> Prompt 1
In the entries below, give again every line from the one that contains "assure (781, 653)" through the one that contains "role [753, 379]", keeping each line unchanged and including both ends.

> Given passage

* * * * *

Beyond Nuclear International

Space “superiority” should alarm us all

In a domain long guided by restraint, Trump’s space rhetoric is ominous, writes Dr. Ghassan Shahrour

On December 18, 2025, the White House issued an executive order titled “Ensuring American Space Superiority.” Framed as a strategy for exploration, innovation, and national security, it mandates a rapid expansion of U.S. military, commercial, and technological capabilities in outer space. But the very notion of “superiority” should alarm the international community. In a domain long guided by restraint and shared stewardship, this language signals a shift from cooperative security to strategic competition—with profound consequences for global human security.

Space is not an abstract arena for power projection. Satellites sustain modern life: communications, navigation, climate monitoring, disaster response, food security, humanitarian operations, and scientific research all depend on stable space systems. Once these systems are woven into military planning, they become entangled in rivalry. In any crisis, they risk becoming targets, collateral damage, or triggers for escalation. The fallout would not be limited to states in conflict; it would reach civilians everywhere.

* * * * *

> Data extract
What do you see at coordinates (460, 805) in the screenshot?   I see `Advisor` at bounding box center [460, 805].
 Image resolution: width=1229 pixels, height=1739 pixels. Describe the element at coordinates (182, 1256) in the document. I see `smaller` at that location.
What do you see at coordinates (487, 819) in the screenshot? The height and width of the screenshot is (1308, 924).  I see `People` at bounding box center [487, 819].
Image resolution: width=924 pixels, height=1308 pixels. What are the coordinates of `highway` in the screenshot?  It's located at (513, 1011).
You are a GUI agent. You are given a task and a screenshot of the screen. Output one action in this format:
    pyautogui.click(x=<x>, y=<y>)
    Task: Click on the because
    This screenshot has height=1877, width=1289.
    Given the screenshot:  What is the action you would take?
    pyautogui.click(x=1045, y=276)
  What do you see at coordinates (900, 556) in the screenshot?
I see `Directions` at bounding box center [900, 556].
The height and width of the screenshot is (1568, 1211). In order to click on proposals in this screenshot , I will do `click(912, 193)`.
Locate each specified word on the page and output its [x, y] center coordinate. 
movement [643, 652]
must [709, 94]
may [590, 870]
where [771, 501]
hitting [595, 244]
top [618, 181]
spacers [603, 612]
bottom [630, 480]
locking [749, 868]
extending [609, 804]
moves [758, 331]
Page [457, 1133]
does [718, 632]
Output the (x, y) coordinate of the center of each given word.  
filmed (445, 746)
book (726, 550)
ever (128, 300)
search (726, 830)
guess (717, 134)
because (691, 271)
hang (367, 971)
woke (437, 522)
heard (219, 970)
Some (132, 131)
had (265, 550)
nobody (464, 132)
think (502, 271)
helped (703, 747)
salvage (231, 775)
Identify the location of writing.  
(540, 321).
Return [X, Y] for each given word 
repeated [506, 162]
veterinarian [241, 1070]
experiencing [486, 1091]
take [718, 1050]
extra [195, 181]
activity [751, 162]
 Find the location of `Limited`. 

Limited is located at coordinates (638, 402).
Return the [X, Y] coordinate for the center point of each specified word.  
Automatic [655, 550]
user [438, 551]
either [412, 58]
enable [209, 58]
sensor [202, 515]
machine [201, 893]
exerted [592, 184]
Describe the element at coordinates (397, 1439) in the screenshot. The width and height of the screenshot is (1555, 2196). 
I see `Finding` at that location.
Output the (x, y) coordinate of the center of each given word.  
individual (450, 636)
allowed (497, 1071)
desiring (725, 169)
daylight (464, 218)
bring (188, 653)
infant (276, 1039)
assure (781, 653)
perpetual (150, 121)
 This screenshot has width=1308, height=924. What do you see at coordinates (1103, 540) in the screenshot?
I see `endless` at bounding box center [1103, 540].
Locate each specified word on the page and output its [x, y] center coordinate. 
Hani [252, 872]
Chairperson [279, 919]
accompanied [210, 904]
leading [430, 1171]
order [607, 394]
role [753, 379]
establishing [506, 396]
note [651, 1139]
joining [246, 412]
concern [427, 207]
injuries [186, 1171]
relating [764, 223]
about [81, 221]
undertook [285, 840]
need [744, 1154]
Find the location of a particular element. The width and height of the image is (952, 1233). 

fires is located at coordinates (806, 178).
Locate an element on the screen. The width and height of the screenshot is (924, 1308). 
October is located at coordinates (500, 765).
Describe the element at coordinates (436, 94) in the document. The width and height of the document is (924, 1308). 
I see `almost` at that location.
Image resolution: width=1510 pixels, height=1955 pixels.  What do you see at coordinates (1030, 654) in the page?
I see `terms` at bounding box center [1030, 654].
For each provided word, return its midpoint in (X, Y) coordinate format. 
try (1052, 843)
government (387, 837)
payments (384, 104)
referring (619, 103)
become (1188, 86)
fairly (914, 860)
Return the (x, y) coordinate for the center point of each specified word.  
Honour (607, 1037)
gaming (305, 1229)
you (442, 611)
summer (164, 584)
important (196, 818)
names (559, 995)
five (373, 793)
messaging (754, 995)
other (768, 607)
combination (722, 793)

* * * * *

> Prompt 2
Carry on the piece about the space superiority executive order from the point where it ends.

> Final result 1
assure (781, 653)
perpetual (150, 121)
 This screenshot has width=1308, height=924. What do you see at coordinates (1103, 540) in the screenshot?
I see `endless` at bounding box center [1103, 540].
Locate each specified word on the page and output its [x, y] center coordinate. 
Hani [252, 872]
Chairperson [279, 919]
accompanied [210, 904]
leading [430, 1171]
order [607, 394]
role [753, 379]

> Final result 2
Signing of the Outer Space Treaty, January 27, 1967. (Photo: ITU/Wikimedia Commons)

International space law was built precisely to prevent such dangers. The 1967 Outer Space Treaty established space as a global commons, banned nuclear weapons in orbit, and rejected national appropriation of celestial bodies. Its logic is preventive: security in space is preserved through restraint, transparency, and collective responsibility before competition hardens into confrontation. While the new order may not violate the letter of existing treaties, it departs from their spirit by normalizing military preparedness and competitive dominance as the organizing principles of space governance. History is clear: when one state elevates superiority as a strategic goal, others follow—fueling arms racing, mistrust, and shrinking margins for error.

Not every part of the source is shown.